Rosemarine take-out is as enticing as ever

The veteran fish and meat restaurant Rosemarine on Netanya’s boardwalk has switched effortlessly to take-away

Rosemarine take-out is as enticing as ever (photo credit: MENDY GREENWALD)
Rosemarine take-out is as enticing as ever
(photo credit: MENDY GREENWALD)
Although restaurants are still closed, the more enterprising owners have switched to “take-away,” the corona equivalent of dining out with friends where the social aspect is missing but the food can still be as good as ever.
The veteran fish and meat restaurant Rosemarine on Netanya’s boardwalk has switched effortlessly to take-away and I was recently invited to sample the offerings which I went to collect, although delivery is also available.

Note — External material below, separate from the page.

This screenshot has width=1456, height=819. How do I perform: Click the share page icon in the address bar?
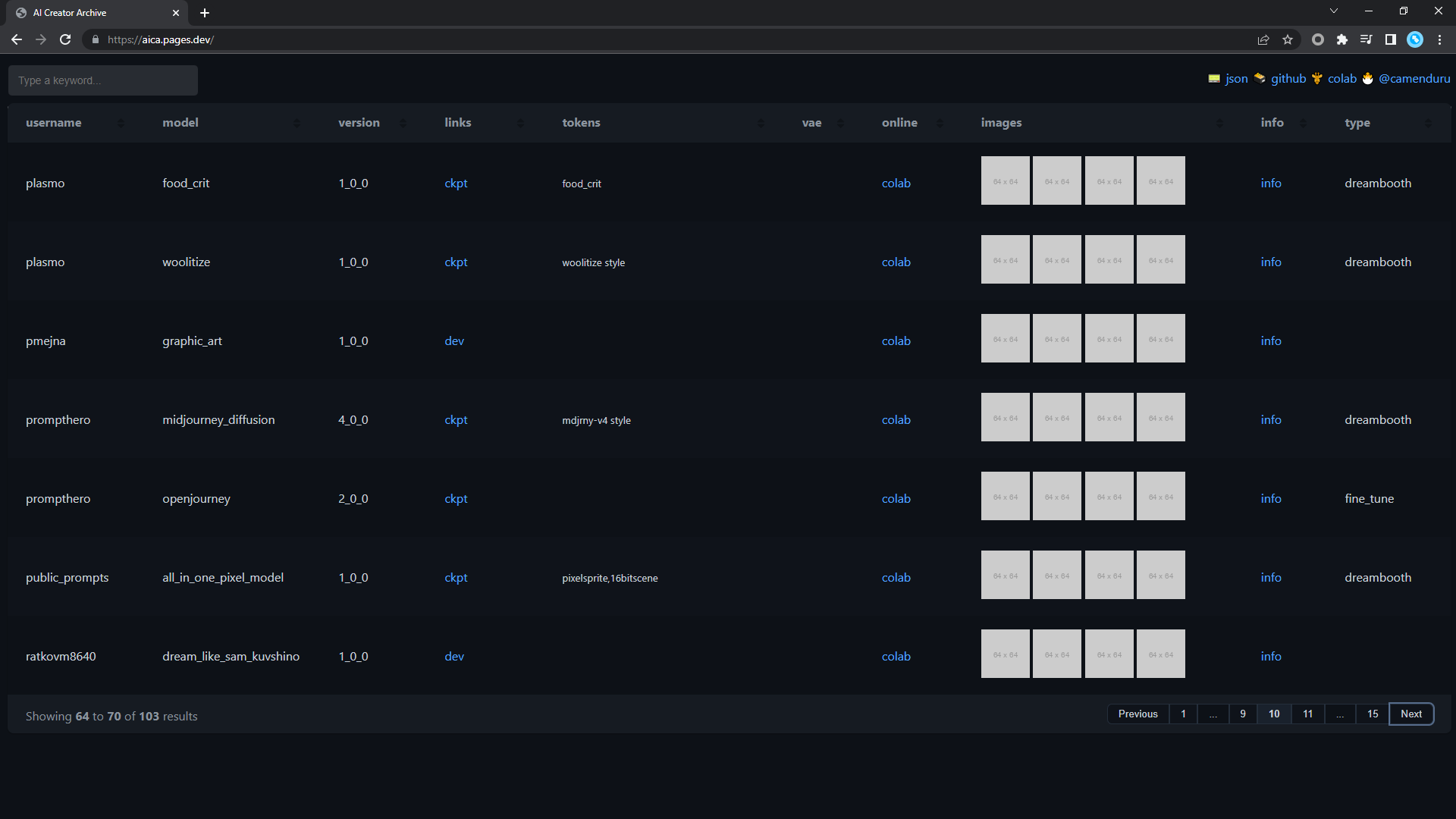tap(1263, 40)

While the sea view, the waving palms and the holiday atmosphere are all lacking, the food maintains the high standards for which Rosemarine is justifiably known. Everything is freshly cooked and prepared with the owner, Yuri Andreyev, also in the role of chef.

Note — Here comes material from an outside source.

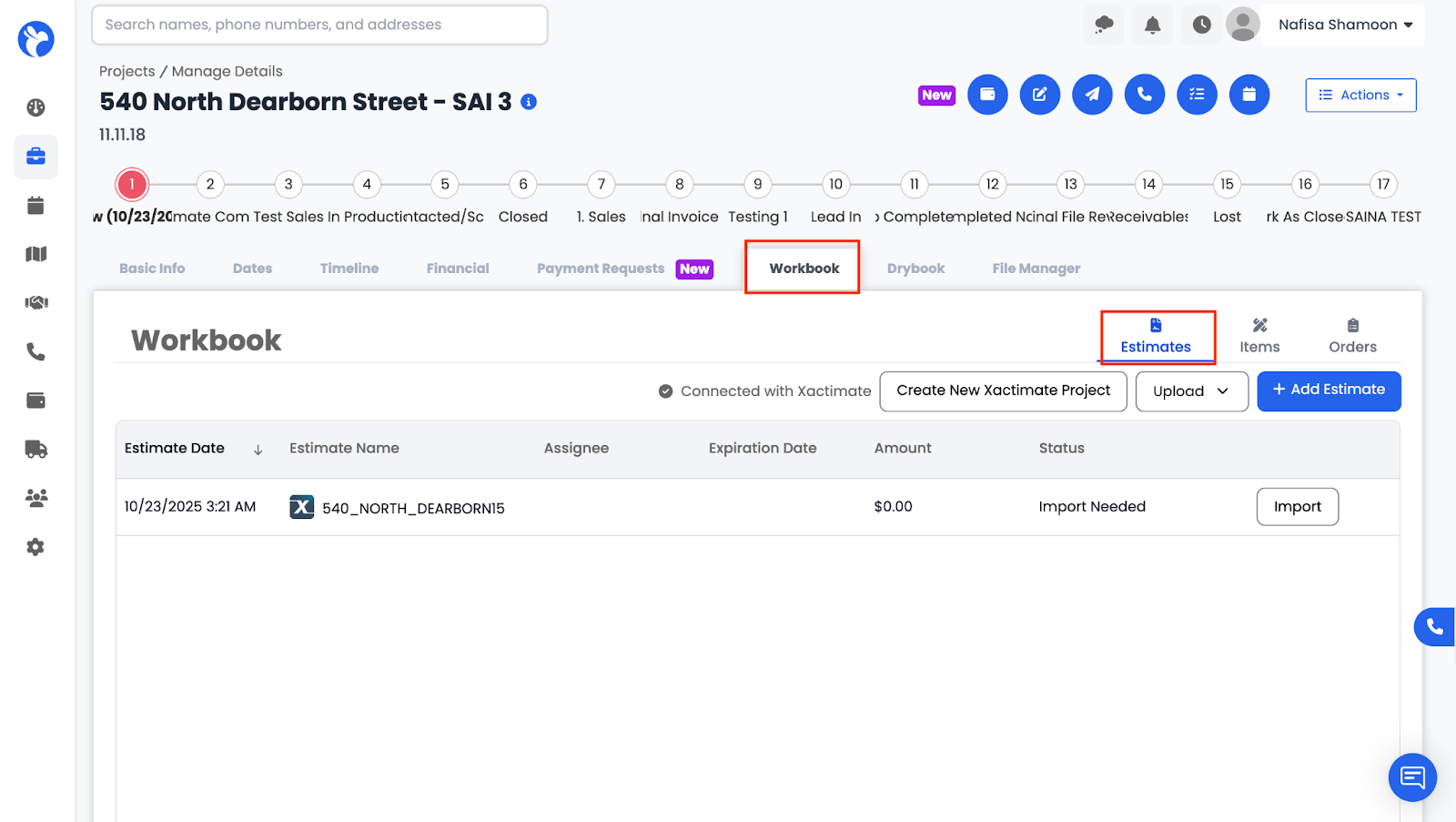Click the handshake sales icon in the sidebar
The height and width of the screenshot is (822, 1456).
pyautogui.click(x=35, y=302)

He made aliyah in 1998 from the Ukraine and worked for 13 years at Rosemarine under the previous management, until he took over seven years ago.
We began our meal with a piping hot thick lentil soup – hot because I heated it – which was just the thing for the increasingly cold evening weather. (NIS 25). Made with red lentils and thickened with potatoes, this was the ultimate comfort food – and aren’t we all in need of comfort in these strange times.

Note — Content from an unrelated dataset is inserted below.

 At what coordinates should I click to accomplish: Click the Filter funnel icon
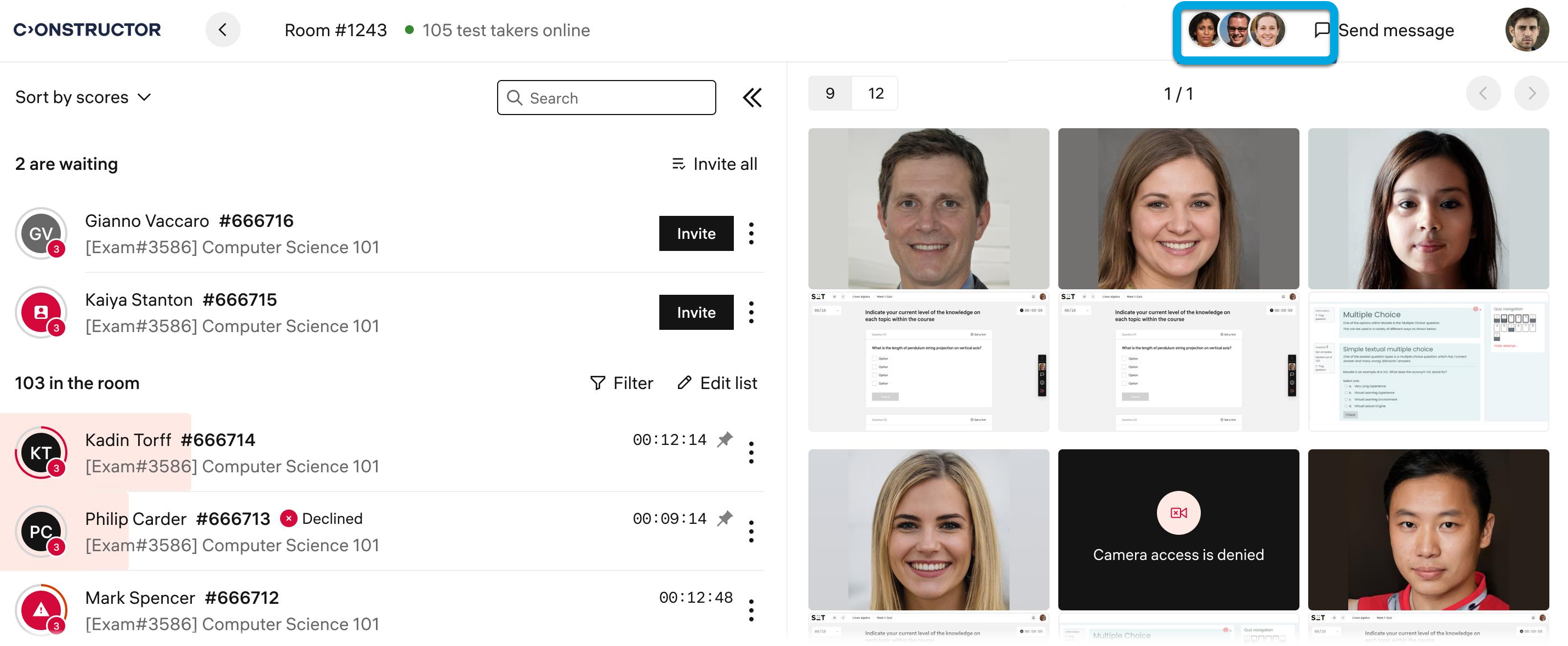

Although the restaurant serves meat, we opted for fish as our main course, one lavrak (NIS 107) and one salmon (NIS 88.) The fish were wonderfully fresh, not surprisingly as Yuri picks out the day’s catch every morning in the city shuk. It had been lightly grilled and seasoned with black pepper, although salt needed to be added.
Rosemarine take-out is as enticing as ever (Mindy Greenwald)
Among the selection of salads that came with our meal was a dill dressing, which was clearly destined for the fish.
Besides the classic Israeli salad of diced tomatoes and cucumbers enlivened with some chopped scallions, there were several other small containers of different salads. These included sliced beetroot, slightly pickled and doused in cumin, a spice which I happen to like but is sometimes too pungent for Anglo palates; a tangy tomato salsa; a fairly standard coleslaw; tehina; and some really good pieces of herring, which had clearly been treated to bring out the flavor.
To complete this very pleasant meal, Yuri also sent along a container of potato balls made of mashed puree, shaped into balls and deep fried. They were very addictive and didn’t taste at all oily.
Desserts are not a strong point at Rosemarine.
“We do pareve ice cream when the restaurant is open,” Yuri said.
After such a filling meal we decided that all that was needed was a glass of tea – home-made to be sure, but the right ending for our meal.
We hope it won’t be too long before we can all go back to dining out in restaurants with all the attendant pomp and ceremony – I promise I’ll never sneer at the wine-tasting ritual again – and enjoying a real night out.
Rosemarine
Nitza Blvd. 8,
Netanya.
09 8323322
Open: Sun.-Thurs. Noon till 12.
Friday and Shabbat – closed.
The writer was a guest of the restaurant.